In the light of encroaching libel actions various, and as a final thought tonight – that is to say, in a Columbo-esque parting shot kind of way! – maybe we should begin to conceptualise the idea of a huge class action against those social media corporations I’ve mentioned: corporations which sold us their social media tools as ephemeral expressions of our least careful thoughts – and yet did so with the ever-present intention to use them quite permanently. That people can now arguably be accused of libel and defamation is in part – just as arguably – due to these two-faced software environments. After all, if you deliberately encourage and make it attractive for people to republish or “like” the wildest assertions at the click of button, you are – are you not? – in some way to blame for the consequent behaviours.
You chose what to allow or not to allow when you defined your software objectives.
Shouldn’t those who create a virtual environment from scratch also take some degree of ownership for the activities that take place as a result?
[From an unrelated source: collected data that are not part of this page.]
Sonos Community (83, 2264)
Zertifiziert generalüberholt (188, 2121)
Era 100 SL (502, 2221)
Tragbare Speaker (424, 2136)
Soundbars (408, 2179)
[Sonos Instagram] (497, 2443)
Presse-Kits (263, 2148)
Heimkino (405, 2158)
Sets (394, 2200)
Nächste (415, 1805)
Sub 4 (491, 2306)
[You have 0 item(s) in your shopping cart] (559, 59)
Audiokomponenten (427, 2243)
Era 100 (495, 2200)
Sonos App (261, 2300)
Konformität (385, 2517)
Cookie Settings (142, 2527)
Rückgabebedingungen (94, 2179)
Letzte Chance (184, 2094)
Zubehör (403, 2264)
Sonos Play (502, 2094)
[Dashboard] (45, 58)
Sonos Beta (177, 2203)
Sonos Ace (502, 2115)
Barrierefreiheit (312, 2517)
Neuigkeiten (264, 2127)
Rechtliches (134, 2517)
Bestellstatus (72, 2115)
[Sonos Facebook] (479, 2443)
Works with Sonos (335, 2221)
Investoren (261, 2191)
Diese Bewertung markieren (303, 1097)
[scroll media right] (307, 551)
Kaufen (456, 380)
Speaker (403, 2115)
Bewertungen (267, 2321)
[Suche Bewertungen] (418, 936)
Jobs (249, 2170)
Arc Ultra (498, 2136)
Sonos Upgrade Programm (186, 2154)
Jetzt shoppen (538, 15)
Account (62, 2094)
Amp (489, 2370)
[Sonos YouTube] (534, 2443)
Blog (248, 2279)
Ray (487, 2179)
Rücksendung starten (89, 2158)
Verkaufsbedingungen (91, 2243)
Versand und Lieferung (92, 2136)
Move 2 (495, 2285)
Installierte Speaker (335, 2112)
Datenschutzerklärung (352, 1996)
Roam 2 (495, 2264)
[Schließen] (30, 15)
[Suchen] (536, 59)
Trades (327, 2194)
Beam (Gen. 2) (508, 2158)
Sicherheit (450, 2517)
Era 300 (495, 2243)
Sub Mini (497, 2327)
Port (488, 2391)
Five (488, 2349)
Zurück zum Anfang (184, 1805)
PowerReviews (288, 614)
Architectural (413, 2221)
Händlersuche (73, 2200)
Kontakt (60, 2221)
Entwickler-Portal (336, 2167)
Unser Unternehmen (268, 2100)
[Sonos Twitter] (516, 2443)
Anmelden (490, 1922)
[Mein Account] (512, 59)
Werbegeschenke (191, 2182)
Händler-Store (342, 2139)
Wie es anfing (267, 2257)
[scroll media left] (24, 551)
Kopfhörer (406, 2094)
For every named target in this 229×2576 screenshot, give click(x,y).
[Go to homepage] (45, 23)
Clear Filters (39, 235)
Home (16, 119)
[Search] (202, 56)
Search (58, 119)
It would, after all, be so easy to program in a pop-up screen which warned any tweeter of the potential legal dangers of a particular text in a particular legal jurisdiction. For as we have all been rather aggressively reminded over the past fortnight or so, content is being automatically monitored on behalf of plaintiffs-in-waiting. Which begs the question: if that can be done by content-scraping organisations on behalf of their own clients, why can’t Twitter, Facebook, Google and the like engineer into their systems similar support – but at a preventative level which would serve to avoid any problems in the first place?
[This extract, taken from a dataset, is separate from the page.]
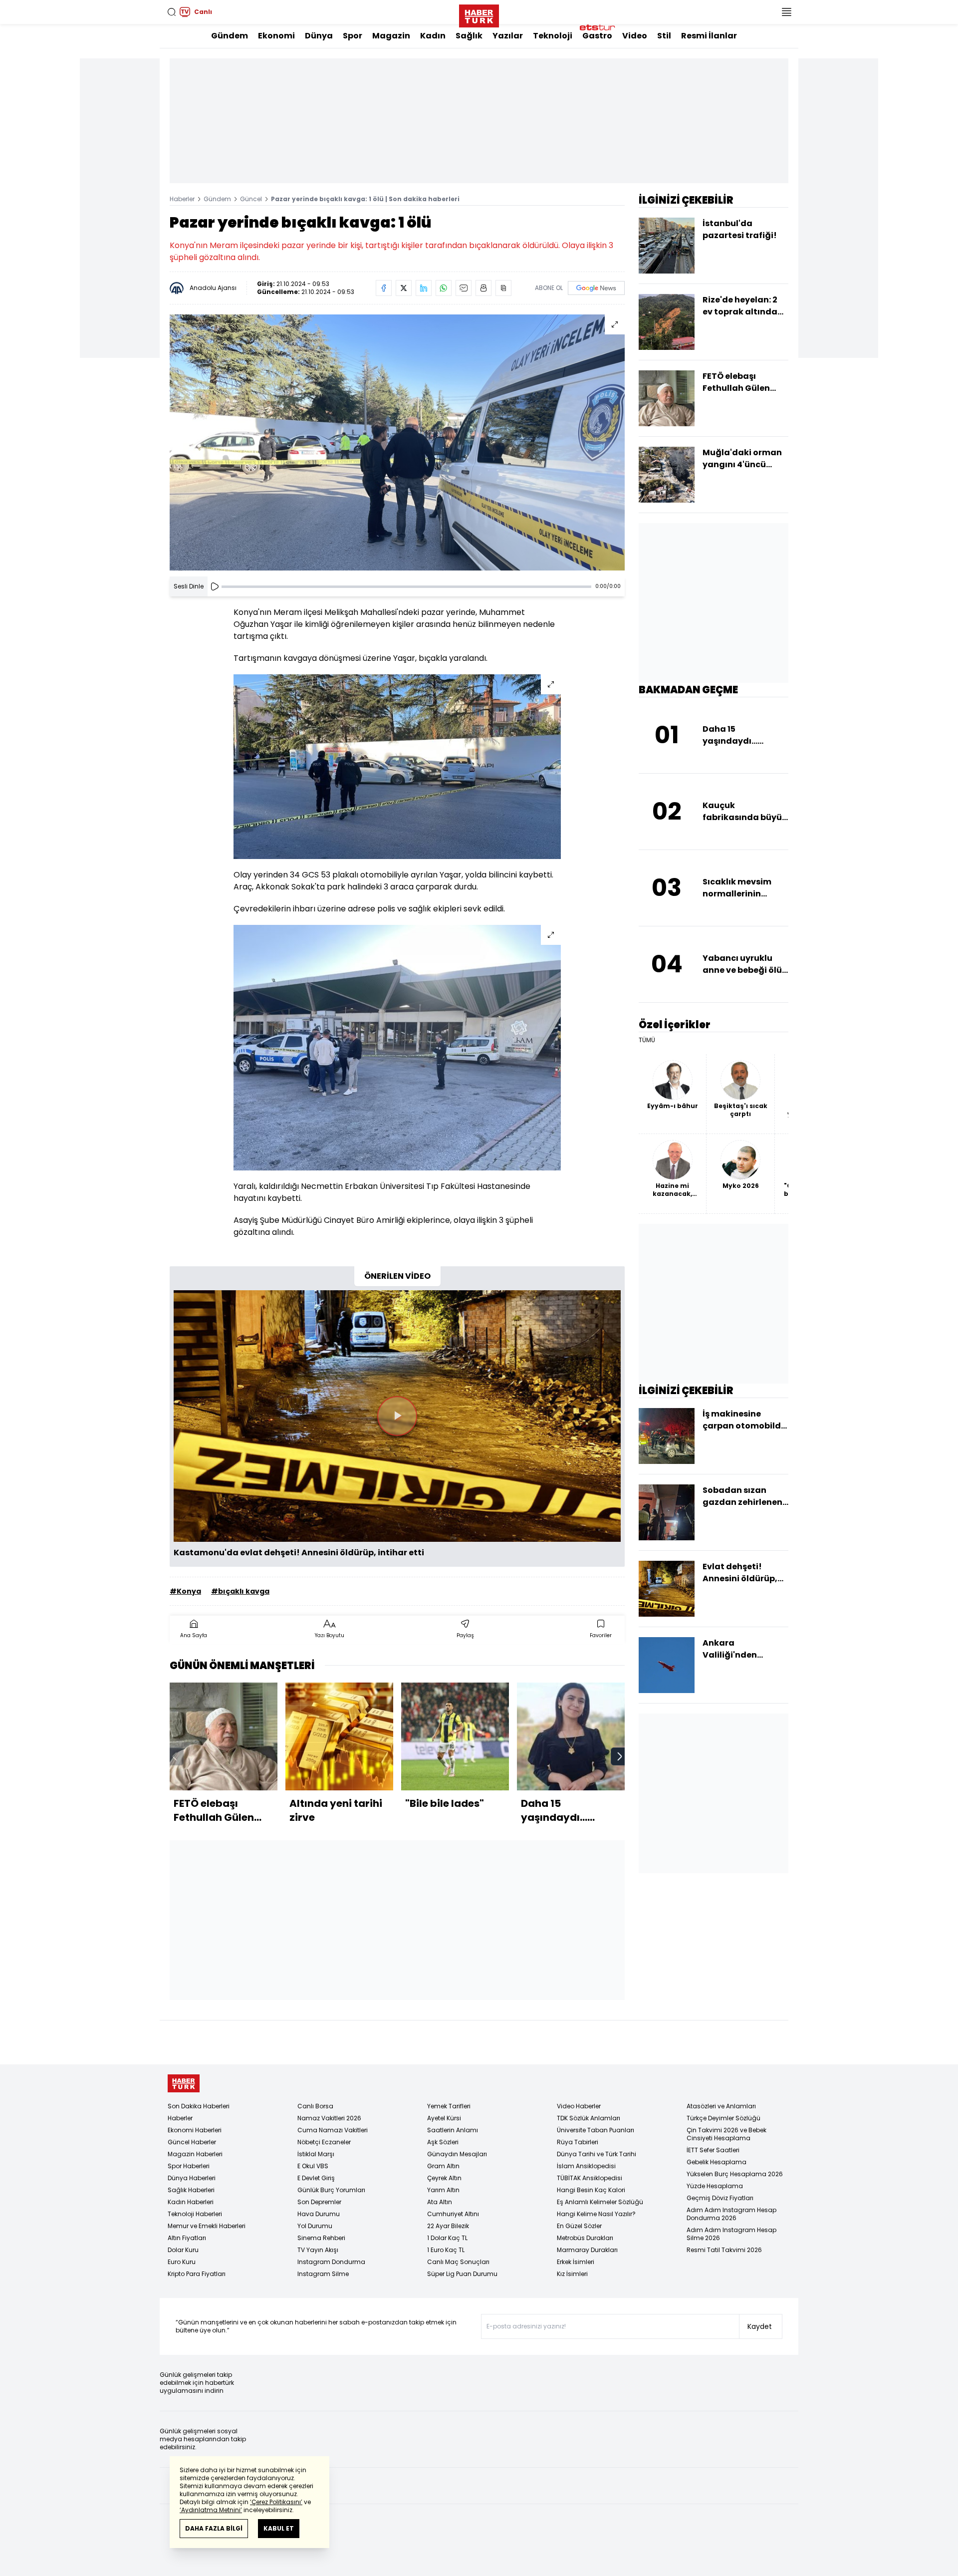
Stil (664, 35)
That they’ve chosen not to, for very clear business rationales (my opinion there, asserted out of very good faith!), surely makes them a degree more responsible for this mess we’ve beginning to find ourselves in.
At least, to the extent that they haven’t done quite as much as they easily could have done to ameliorate a predictably complex set of social circumstances.
Given that the above-mentioned corporations are all nominally American in approach, mentality and ways of thinking, if nothing else this all goes to show us how difficult and challenging it can be to transplant at a global and online level behaviours which other legal jurisdictions take for granted.
I always thought when we spoke of oppressing freedom of speech that we were talking about developing countries in the Third World.
I now realise that there is a reason people call the United States the “Land of the Free”. In many freedoms, they do clearly fall down on what their people deserve. But in speaking their minds, they clearly do not.
We here in England have a lot to learn.
Too much for us to properly learn it in my lifetime, I fear.